Gegenstand der Vollstreckbarkeitsbestätigung ist der rein verfahrensrechtliche Umstand der formellen Vollstreckbarkeit (Jakusch in Angst EO § 7 RZ 95). Diese ist gegeben, wenn der Exekutionstitel einerseits prozessual wirksam geworden ist und andererseits gegen ihn kein die Vollstreckbarkeit hemmender Rechtszug mehr offen steht (Jakusch in Angst EO § 7 RZ 92, Heller/Berger/Stix I 205). Die Erteilung und die Aufhebung der Vollstreckbarkeitsbestätigung sind Teil des titelgerichtlichen Verfahrens (RIS-Justiz RS0001596 mwN). Ob der Exekutionstitel materiell vollstreckbar ist, also die Voraussetzungen des § 7 Abs 1 und Abs 2 EO, der § 1 EO ergänzt, erfüllt und damit Grundlage einer Exekutionsbewilligung sein kann, ist vom Exekutionsgericht im Rahmen der Bewilligung des Exekutionsantrages zu prüfen (OGH 3 Ob 116/77 = NZ 1980, 4, RIS-Justiz RS0000494 mwN, insbes 3 Ob 45/85). Der Inhalt der Vollstreckbarkeitsbestätigung betrifft also nur die formelle Vollstreckbarkeit. Das Vorhandensein der weiteren Vorraussetzungen nach § 7 Abs 1 und Abs 2 EO wird nicht festgestellt (Heller/Berger/Stix I 206; vgl auch RIS-Justiz RS0000130). Im gegenständlichen Fall ist daher die Frage, ob das Teilurteil des Landesgerichtes für ZRS Wien einen tauglichen Exekutionstitel bildet, im Exekutionsverfahren zu beurteilen und nicht im Verfahren zur Aufhebung der Vollstreckbarkeitsbestätigung. Wenn die Revisionsrekurswerberin daher meint, dass ein hinreichend bestimmter Leistungsbefehl vorliege, so ist dies für die Frage der hier zu prüfenden formellen Vollstreckbarkeit - nämlich der Frage, ob noch ein die Vollstreckbarkeit hemmender Rechtszug offen steht - unbeachtlich.

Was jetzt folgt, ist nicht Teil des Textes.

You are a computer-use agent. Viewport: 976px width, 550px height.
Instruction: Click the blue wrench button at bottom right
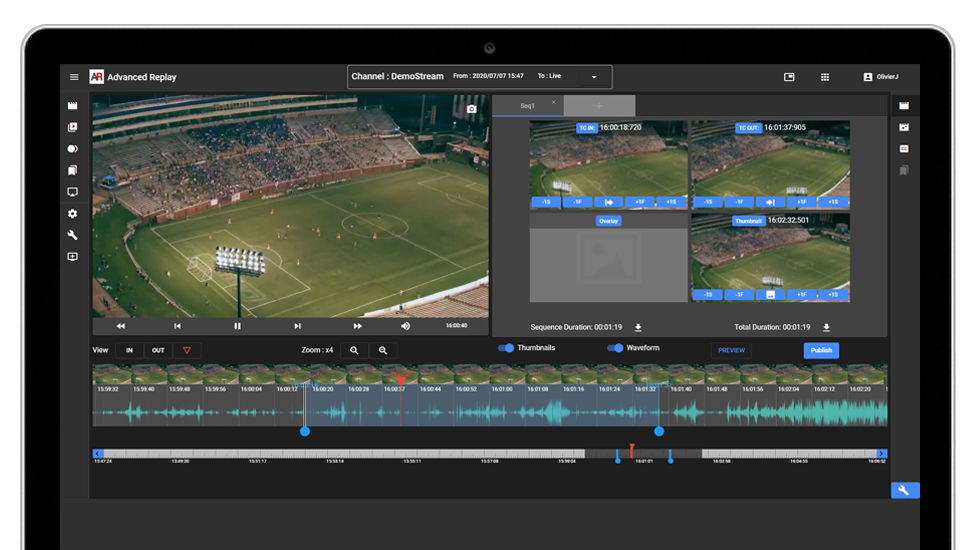point(904,490)
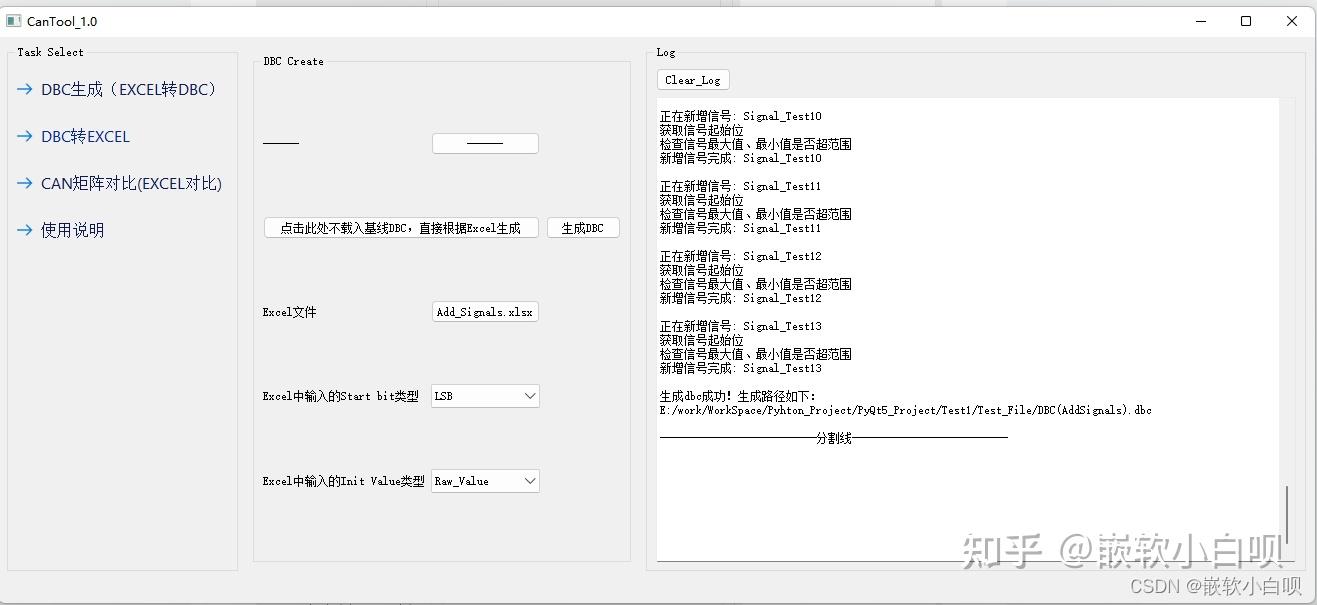Click the 生成DBC button

[x=583, y=227]
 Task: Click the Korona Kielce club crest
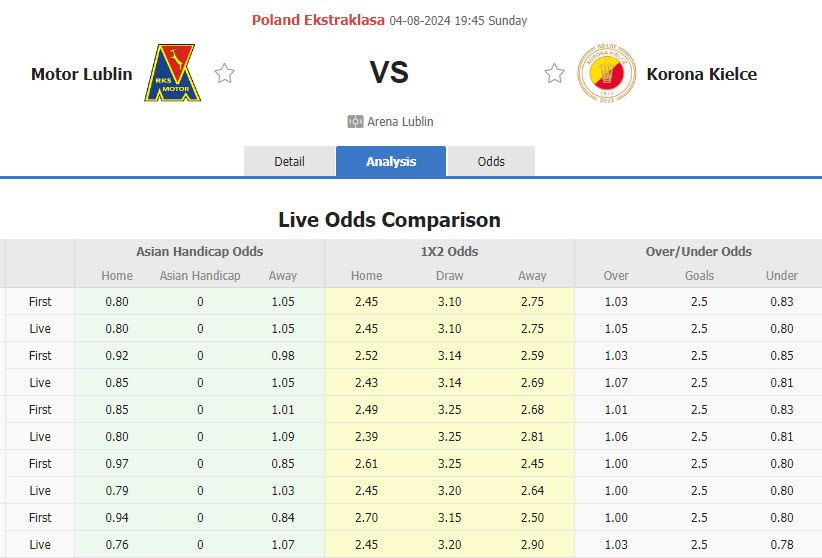click(606, 74)
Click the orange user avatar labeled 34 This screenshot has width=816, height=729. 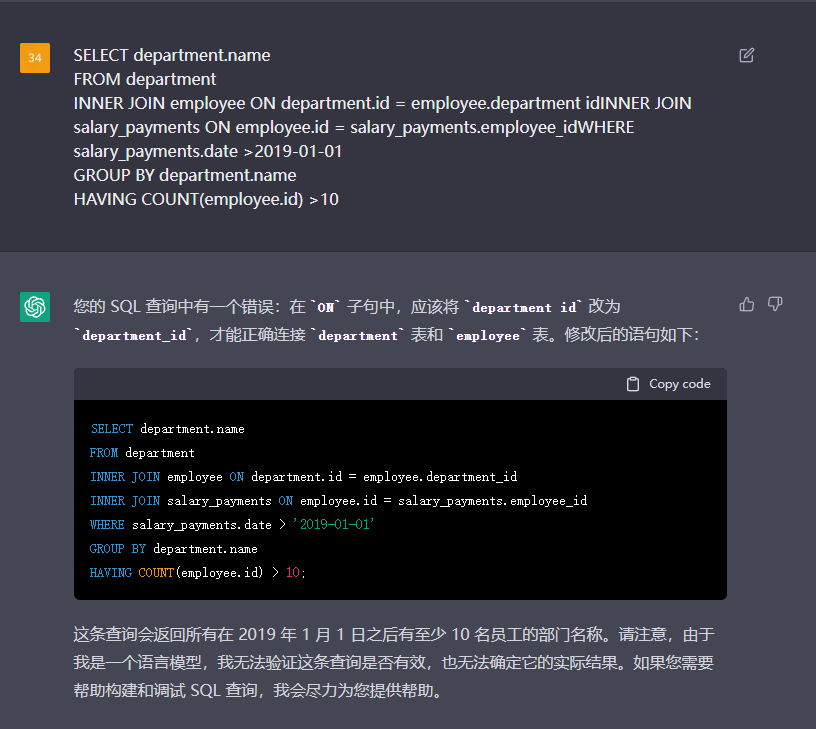35,58
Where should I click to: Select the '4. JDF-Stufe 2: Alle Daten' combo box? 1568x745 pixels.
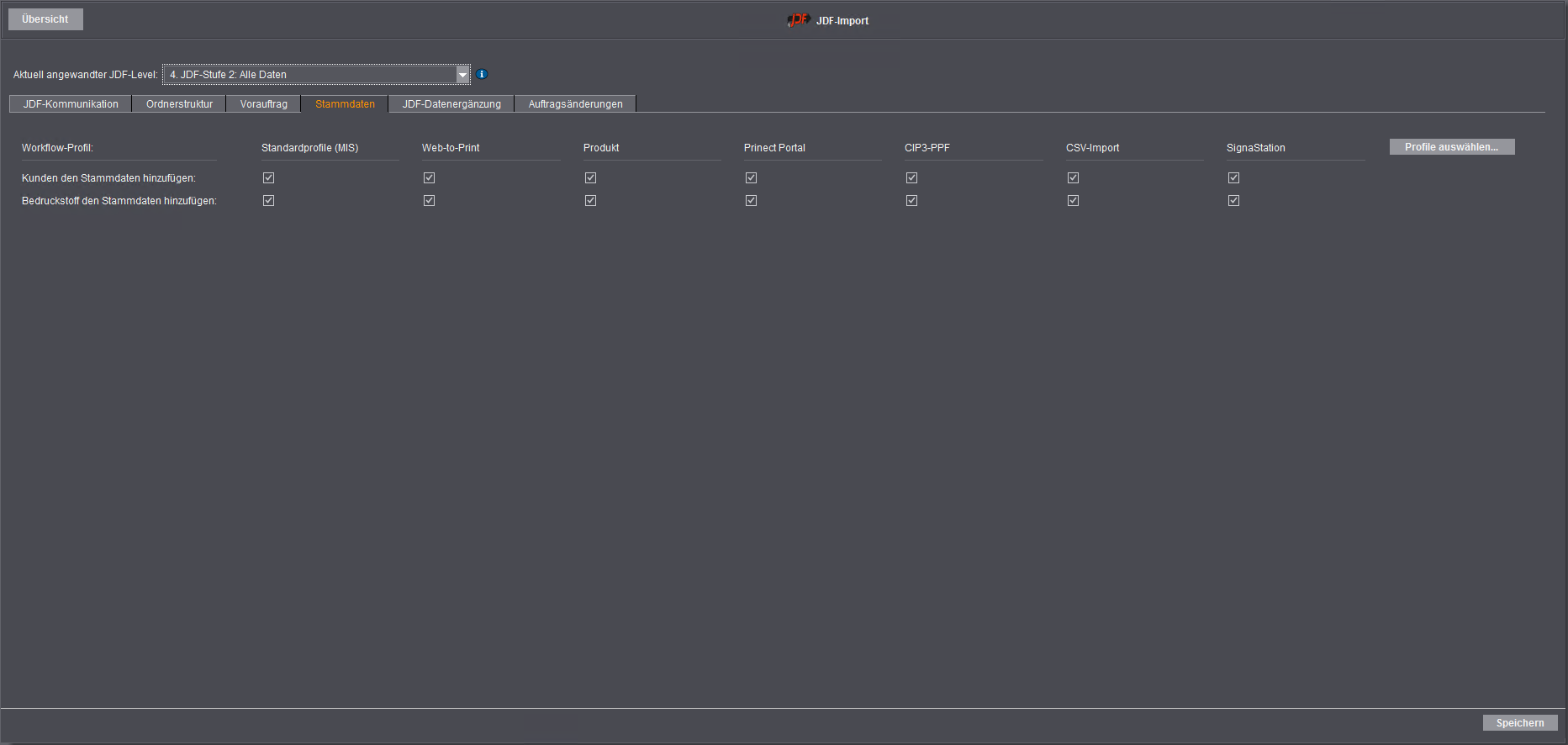tap(309, 75)
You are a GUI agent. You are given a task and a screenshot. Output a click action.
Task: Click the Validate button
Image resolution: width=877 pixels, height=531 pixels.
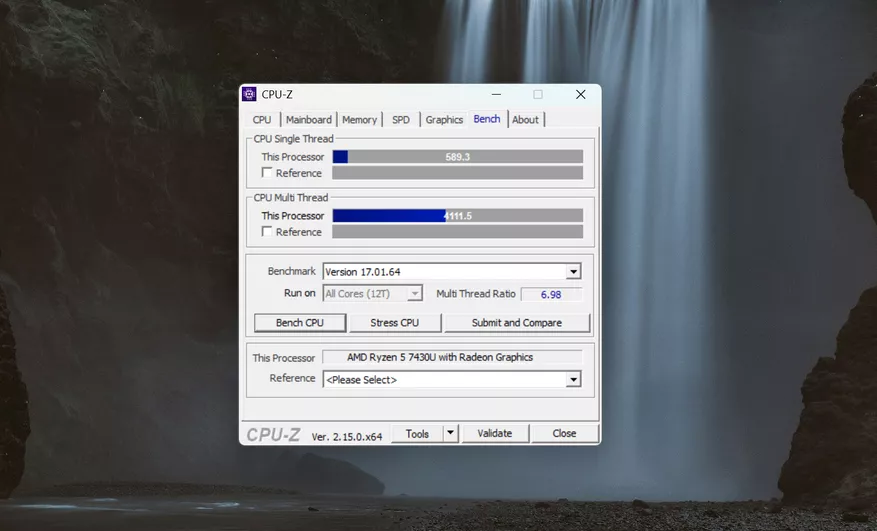click(x=494, y=434)
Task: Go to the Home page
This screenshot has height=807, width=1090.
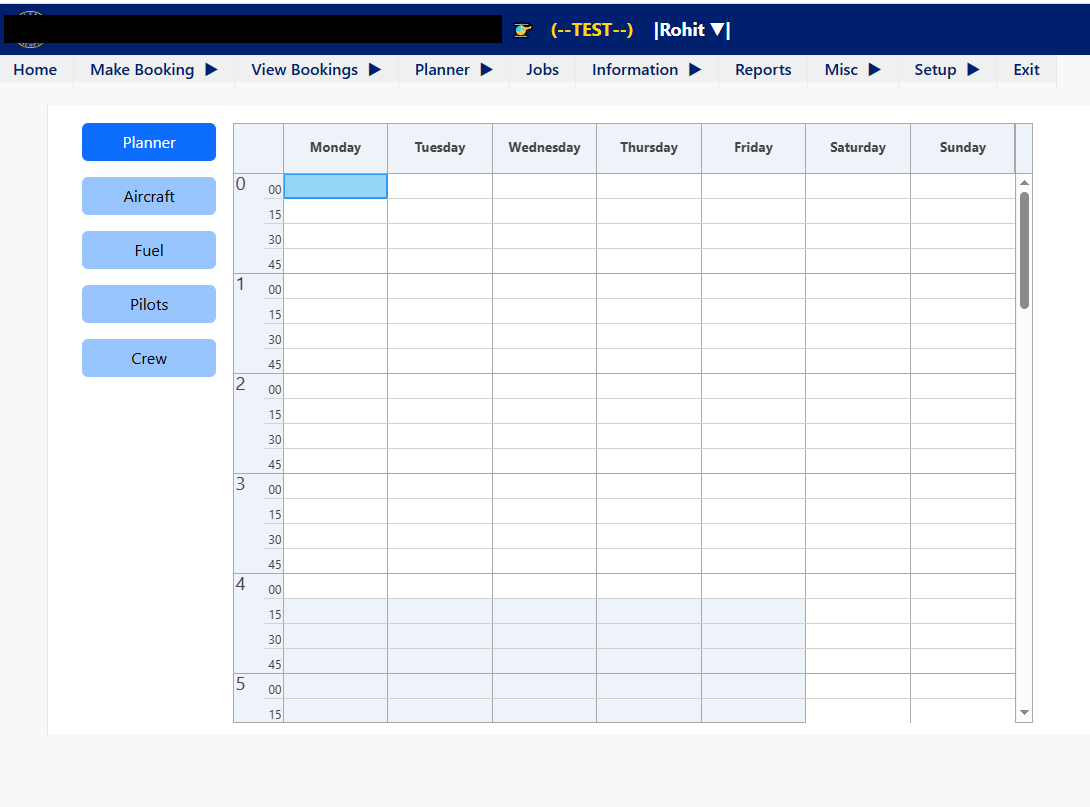Action: coord(35,70)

Die Vollstreckbarkeitsbestätigung ist nach § 7 Abs 3 EO auf Antrag oder von Amts wegen aufzuheben, wenn sie gesetzwidrig oder irrtümlich erteilt wurde. Die Vollstreckbarkeitsbestätigung wurde im gegenständlichen Fall zu Recht erteilt, weil das Urteil des Berufungsgerichtes die ordentliche Revision für nicht zulässig erklärte. Die Beklagte erhob zwar außerordentliche Revision, diese hemmt nach § 505 Abs 4 ZPO jedoch nicht den Eintritt der Vollstreckbarkeit. Die Vollstreckbarkeitsbestätigung wurde daher zu Recht erteilt.

Eine unrichtige Fassung des Spruches des Teilurteiles bzw. die Qualität des Teilurteiles als Leistungsurteil und damit als Exekutionstitel bilden keine Gründe zur Aufhebung der Vollstreckbarkeitsbestätigung nach § 7 Abs 3 EO, weil dies nicht Fragen der formellen Vollstreckbarkeit (dh der Unzulässigkeit eines weiteren die Vollstreckbarkeit hemmenden Rechtsmittels) des Exekutionstitels sind.

Dem Revisionsrekurs wäre daher im Ergebnis Folge zu geben gewesen. Die Kostenentscheidung stützt sich auf die §§ 50 und 41 ZPO.